#### Material provided
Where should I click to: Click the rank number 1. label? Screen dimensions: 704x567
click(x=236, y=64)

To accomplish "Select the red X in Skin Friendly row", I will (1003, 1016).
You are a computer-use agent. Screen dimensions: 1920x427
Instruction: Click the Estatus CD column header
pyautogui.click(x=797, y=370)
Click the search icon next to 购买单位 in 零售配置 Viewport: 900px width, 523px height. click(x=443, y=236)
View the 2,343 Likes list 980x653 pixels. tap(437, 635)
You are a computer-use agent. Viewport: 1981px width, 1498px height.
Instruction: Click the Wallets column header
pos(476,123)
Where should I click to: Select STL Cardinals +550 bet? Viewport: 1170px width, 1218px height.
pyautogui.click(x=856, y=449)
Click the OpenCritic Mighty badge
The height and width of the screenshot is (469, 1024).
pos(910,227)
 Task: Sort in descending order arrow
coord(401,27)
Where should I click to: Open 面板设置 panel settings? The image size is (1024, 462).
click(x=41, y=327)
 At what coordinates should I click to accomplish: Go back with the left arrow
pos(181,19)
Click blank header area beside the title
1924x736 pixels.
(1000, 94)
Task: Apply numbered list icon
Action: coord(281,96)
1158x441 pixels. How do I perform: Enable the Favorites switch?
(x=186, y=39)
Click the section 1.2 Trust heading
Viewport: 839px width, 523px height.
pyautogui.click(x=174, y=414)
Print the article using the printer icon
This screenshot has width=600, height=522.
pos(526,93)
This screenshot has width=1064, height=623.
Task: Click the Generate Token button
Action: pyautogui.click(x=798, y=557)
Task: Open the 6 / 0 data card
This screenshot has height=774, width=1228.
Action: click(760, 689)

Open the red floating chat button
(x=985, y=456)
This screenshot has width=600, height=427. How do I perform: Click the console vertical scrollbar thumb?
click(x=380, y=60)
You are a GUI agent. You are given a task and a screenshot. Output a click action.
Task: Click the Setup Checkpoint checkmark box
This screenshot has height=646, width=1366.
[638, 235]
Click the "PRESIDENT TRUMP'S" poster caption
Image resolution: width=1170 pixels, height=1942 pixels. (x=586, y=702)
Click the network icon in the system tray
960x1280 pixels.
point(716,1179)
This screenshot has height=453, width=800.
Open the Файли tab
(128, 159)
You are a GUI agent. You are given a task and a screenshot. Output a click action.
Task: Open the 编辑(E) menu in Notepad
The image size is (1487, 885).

#### Task goal
Look through the records and copy down every line that holds "agent".

#### Answer section
You are a computer-use agent. Screen dimensions: 1920x427
You are a computer-use agent. Viewport: 1981px width, 1498px height.
You are a GUI agent. You are given a task and a screenshot. Output a click action.
You are a GUI agent. You are given a task and a screenshot. Output a click action.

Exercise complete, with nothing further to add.